1 Quand le feu embrase les fagots, le feu fait bouillir les eaux ; pour faire pénétrer ton nom à tes oppresseurs, en face de toi les nations s’irriteront,
2 quand tu feras les effrois que nous n’espérions pas. Tu descends : face à toi les montagnes se liquéfient.
3 De toute pérennité, ils n’avaient pas entendu, pas écouté, et l’œil n’avait pas vu, Elohîms, sauf toi, ce qui est fait à celui qui l’attend.
4 Tu heurtes qui s’égaye et fait justice ; en tes routes ils se souviennent de toi.

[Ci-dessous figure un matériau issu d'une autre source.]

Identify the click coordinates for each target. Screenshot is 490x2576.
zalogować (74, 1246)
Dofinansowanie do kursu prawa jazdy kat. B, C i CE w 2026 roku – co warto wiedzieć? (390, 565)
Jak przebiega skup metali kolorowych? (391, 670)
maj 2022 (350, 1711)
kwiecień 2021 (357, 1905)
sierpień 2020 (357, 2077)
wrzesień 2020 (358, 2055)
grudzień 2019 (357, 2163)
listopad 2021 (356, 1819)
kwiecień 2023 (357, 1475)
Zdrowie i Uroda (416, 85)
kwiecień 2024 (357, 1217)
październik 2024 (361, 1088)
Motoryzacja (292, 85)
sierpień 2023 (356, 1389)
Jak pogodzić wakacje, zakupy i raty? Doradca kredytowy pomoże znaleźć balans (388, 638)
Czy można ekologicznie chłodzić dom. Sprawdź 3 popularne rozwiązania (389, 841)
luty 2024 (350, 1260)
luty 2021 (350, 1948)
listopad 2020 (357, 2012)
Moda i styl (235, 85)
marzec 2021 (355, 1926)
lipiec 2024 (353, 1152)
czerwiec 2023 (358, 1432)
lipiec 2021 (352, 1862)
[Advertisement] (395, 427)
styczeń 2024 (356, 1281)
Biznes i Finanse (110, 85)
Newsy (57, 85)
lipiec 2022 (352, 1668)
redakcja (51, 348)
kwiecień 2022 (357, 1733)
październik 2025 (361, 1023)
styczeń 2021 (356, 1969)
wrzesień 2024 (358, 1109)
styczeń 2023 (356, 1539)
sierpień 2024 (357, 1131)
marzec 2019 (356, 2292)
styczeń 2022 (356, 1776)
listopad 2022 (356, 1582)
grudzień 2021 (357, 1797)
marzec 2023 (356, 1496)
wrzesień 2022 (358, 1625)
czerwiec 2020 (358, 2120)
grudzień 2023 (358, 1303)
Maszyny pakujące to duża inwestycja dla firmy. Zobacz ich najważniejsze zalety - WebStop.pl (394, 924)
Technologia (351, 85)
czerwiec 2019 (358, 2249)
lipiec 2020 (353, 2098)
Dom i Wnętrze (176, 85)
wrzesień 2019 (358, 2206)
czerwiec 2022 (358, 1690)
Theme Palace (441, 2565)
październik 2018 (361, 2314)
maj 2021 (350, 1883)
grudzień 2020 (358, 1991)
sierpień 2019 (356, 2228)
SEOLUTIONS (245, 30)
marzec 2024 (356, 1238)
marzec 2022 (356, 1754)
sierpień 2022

Certes, tu écumes, mais nous fautions. Mais par cela, en pérennité, serions-nous sauvés ?
5 Nous sommes, nous tous, comme des contaminés ; toutes nos justices sont comme un tissu menstruel ; fanés comme une feuille, nous tous, nos torts, comme un souffle, nous emportent.
6 Nul ne crie ton nom, ne s’éveille pour te saisir ; oui, tu as voilé tes faces loin de nous ; tu nous fais fondre dans la main de nos torts.
7 Maintenant, IHVH-Adonaï, toi, notre père, nous sommes l’argile, tu es notre potier, nous tous, l’œuvre de ta main.
8 N’écume pas, IHVH-Adonaï, très fort, ne te souviens pas à jamais du tort. Voici, regarde donc, nous tous, ton peuple !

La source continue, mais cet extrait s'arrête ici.